Caution: Do yourself a favour an don’t look any deeper on the government’s Council Tax site above.  Why get angry that you can get further benefit on your second home that you own – yes benefit not just for spare bedrooms but for a spare house!!  Much the same you can leave your property empty for six months and get 100% in benefit – that’s £1444 per year in benefit the state pays you to keep a house totally empty.

So does that say if you own a house the government will give you benefit for spare bedrooms and even a spare house but if you rent one from a council or housing association they will penalise you?  Yes it does…ah noblesse oblige. I would tug my forelock if I had one!

So almost a million empty homes in the UK with the owners receiving benefit for having them empty and spare in their entirety not just in bedrooms but someone who rents one gets penalised for the same issue.  Yes that about sums up the FAIRNESS of this coalition in the bedroom tax.

I don’t suppose anyone has got a list of government ministers who (a) live alone or (b) have a second home or (c) have empty homes do they?  Now that would be interesting wouldn’t it?

Does anyone have any figures on how much the 25% Council Tax deduction comes to in a year for the public purse…you know how much we subsidise the owners?

Hang on if we know the average council tax bill was £1444 in 2012/13.  And we know that nearly a million empty homes and their owners receiving £1444 in CTax because they have been empty for 6 months then that is a simple sum isn’t it – Yes its £1,444 million or if you wish £1.44 BILLION per year – or 3 times the claimed £480m saving from the bedroom tax.

So why has the government picked on tenants when owners get 3 times as much from the state for leaving whole houses empty!!  That makes no sense does it?  Unless the government deliberately targeted social tenants of course!


NOTE – The very crude way I have explained the relief from Council Tax on empty properties is correct but it doesn’t necessarily follow that they all have been empty for 6 months so the £1.44bn is I accept inaccurate.  Yet I doubt by much when you factor in all the single occupied owned properties that get this benefit and all the second homes that can get between 10% and 50% off their Council Tax.  Overall the £1.44bn per year figure is highly likely to be an underestimate.

One thought on “Bedroom Tax fair? Yes if we take £1.4bn per year of benefit from owners!

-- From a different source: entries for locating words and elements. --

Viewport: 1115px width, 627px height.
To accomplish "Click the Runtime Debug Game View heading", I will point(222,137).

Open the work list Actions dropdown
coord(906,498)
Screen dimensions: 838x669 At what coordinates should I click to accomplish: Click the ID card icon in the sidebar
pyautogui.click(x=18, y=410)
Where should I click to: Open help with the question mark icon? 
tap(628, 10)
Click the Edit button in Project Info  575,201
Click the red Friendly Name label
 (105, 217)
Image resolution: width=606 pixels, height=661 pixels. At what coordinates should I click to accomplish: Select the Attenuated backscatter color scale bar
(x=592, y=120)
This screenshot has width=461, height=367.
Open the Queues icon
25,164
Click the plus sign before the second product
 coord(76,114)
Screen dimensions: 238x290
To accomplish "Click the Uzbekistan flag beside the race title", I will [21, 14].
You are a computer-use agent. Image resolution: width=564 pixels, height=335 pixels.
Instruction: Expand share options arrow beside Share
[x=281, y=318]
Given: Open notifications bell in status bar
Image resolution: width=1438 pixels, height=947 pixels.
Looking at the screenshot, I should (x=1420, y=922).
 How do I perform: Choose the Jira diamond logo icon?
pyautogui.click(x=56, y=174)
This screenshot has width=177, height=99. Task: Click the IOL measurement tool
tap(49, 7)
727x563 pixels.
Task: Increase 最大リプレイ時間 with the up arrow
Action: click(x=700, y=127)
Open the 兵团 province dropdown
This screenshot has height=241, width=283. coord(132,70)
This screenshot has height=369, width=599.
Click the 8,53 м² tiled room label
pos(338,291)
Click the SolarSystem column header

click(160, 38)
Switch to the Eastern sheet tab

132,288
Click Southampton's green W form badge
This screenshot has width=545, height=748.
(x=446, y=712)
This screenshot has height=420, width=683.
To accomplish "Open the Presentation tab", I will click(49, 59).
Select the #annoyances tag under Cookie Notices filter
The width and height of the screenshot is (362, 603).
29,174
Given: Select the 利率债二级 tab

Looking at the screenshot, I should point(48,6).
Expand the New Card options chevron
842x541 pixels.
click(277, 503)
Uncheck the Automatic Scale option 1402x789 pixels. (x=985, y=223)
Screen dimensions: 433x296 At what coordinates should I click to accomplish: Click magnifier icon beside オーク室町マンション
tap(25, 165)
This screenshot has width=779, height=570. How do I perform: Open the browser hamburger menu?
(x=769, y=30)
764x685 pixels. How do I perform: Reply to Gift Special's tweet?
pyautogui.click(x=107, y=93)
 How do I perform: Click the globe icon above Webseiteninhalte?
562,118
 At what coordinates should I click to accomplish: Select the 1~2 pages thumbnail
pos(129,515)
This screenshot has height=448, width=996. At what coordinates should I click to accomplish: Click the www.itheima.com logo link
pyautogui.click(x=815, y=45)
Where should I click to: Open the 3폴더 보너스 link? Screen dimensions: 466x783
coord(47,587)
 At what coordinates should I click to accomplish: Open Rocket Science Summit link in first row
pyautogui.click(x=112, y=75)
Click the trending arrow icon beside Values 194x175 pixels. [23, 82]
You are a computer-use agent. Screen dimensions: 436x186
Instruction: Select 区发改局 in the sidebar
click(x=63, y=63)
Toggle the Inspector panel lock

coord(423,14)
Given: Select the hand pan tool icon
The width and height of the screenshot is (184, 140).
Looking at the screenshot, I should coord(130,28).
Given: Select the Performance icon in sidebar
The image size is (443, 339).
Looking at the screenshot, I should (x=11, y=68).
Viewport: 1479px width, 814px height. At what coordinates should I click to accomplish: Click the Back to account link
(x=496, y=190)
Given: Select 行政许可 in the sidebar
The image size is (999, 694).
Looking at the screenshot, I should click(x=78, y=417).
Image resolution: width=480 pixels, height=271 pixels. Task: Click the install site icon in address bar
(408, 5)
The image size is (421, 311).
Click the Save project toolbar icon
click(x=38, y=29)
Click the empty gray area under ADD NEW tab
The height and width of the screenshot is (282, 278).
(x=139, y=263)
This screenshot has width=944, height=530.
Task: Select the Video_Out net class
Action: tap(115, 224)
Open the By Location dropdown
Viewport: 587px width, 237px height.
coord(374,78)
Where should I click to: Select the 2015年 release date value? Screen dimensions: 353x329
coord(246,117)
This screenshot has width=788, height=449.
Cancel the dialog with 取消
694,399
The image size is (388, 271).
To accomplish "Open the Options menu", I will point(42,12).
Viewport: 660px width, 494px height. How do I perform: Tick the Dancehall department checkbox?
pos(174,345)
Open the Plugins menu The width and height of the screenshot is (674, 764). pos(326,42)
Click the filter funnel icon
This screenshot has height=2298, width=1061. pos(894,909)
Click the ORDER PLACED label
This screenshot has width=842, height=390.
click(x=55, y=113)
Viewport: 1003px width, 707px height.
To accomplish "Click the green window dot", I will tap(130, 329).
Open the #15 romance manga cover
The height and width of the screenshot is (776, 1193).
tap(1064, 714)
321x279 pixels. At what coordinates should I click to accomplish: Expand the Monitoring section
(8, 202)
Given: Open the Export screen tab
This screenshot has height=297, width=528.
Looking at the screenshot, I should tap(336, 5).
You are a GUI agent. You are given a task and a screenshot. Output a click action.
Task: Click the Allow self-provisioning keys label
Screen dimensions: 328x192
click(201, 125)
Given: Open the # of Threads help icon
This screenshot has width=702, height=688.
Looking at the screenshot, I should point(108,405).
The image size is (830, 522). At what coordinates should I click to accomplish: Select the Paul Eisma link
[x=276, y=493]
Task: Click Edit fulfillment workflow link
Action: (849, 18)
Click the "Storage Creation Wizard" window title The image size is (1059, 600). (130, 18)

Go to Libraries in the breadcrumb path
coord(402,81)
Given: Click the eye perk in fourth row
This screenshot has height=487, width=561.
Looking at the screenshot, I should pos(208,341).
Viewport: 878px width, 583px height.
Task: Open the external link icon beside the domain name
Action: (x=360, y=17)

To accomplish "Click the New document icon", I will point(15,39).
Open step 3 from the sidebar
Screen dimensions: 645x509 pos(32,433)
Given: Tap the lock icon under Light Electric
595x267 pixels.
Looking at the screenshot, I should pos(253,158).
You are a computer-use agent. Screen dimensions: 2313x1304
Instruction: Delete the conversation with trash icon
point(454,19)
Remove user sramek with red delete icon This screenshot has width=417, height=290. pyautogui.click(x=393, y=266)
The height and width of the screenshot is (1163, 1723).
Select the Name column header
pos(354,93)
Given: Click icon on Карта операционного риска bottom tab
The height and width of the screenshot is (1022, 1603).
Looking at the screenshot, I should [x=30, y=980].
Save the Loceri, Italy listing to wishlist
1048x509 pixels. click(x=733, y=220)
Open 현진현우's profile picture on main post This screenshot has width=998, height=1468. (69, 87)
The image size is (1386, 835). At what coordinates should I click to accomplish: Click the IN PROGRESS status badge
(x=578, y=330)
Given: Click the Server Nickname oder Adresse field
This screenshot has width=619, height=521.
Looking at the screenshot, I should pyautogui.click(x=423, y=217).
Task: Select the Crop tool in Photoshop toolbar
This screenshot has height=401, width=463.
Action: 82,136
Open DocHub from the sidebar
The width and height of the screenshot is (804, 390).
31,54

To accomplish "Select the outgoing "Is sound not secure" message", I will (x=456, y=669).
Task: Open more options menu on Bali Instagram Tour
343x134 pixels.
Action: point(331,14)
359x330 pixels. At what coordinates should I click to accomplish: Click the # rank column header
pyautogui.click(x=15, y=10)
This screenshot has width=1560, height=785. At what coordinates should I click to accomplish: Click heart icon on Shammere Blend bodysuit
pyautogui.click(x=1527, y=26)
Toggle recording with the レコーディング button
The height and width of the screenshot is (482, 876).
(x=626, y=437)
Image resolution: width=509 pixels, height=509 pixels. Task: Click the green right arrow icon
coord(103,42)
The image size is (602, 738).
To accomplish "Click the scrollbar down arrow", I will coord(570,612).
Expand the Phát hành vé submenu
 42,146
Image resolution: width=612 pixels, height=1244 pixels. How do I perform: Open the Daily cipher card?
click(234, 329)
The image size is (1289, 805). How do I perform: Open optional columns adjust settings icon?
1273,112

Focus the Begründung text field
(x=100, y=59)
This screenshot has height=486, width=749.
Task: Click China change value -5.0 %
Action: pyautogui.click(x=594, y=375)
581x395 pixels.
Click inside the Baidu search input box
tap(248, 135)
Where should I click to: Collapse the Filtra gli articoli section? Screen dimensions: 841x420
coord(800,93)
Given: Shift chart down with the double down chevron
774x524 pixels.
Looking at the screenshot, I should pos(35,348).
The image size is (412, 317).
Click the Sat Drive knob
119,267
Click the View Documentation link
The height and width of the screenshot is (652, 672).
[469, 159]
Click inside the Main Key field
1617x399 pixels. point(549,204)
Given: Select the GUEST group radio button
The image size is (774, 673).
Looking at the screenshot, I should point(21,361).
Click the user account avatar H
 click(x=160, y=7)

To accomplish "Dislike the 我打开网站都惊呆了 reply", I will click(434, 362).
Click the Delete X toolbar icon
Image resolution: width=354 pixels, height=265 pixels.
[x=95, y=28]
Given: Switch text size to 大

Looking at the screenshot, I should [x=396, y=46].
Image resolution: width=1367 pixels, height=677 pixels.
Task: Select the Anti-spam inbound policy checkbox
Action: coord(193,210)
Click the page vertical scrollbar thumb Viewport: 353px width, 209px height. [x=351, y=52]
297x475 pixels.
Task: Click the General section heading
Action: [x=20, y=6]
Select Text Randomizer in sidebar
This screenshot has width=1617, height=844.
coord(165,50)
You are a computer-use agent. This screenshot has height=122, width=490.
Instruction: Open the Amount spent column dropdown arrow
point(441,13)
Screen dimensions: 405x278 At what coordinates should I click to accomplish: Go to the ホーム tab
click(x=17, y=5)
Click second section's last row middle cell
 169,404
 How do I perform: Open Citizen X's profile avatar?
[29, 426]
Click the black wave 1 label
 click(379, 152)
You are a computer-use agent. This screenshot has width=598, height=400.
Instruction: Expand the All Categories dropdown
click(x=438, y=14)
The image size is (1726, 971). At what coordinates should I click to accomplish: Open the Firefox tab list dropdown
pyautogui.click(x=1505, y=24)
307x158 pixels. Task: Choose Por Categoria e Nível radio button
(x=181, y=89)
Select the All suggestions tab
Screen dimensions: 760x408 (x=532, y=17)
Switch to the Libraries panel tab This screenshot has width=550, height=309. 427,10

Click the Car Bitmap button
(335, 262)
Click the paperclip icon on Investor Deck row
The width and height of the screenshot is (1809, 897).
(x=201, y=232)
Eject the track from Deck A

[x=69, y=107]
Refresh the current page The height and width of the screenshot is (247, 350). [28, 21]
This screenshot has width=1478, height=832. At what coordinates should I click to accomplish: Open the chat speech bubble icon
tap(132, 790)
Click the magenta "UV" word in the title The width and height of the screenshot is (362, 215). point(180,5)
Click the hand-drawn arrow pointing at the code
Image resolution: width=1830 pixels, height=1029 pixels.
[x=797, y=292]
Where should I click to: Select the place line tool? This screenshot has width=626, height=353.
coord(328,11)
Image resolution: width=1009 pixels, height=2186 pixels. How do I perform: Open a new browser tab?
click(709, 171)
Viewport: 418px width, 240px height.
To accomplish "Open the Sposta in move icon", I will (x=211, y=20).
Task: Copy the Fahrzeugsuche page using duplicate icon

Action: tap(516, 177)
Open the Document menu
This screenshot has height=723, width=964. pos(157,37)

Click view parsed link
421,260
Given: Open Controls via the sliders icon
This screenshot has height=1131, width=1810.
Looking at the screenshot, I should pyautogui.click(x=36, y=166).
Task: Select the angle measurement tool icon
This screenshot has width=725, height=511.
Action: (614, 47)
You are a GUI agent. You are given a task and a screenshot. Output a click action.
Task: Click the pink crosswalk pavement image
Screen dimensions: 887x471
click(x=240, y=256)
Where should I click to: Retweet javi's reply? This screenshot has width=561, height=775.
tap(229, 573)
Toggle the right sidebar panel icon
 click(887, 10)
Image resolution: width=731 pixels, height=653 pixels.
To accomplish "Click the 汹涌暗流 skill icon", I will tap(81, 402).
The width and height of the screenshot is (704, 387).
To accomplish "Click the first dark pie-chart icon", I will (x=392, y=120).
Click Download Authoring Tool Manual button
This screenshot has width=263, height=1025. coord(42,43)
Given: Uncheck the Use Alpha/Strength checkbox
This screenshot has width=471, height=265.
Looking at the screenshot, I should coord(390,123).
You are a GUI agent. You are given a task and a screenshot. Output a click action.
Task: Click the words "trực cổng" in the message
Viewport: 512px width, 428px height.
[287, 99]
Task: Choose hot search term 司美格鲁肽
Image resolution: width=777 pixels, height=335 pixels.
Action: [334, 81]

  1. All very well, but the 25% reduction in Council Tax is not a benefit in the usual sense, it is tax relief. In the case of the footballer, are you suggesting that Council Tax should be linked to income rather than property value? If the said footballer went home to live with his mum rather than rent/buy a large property, he needn’t pay a penny in council tax, in fact the whole team could move in with him and neither would they!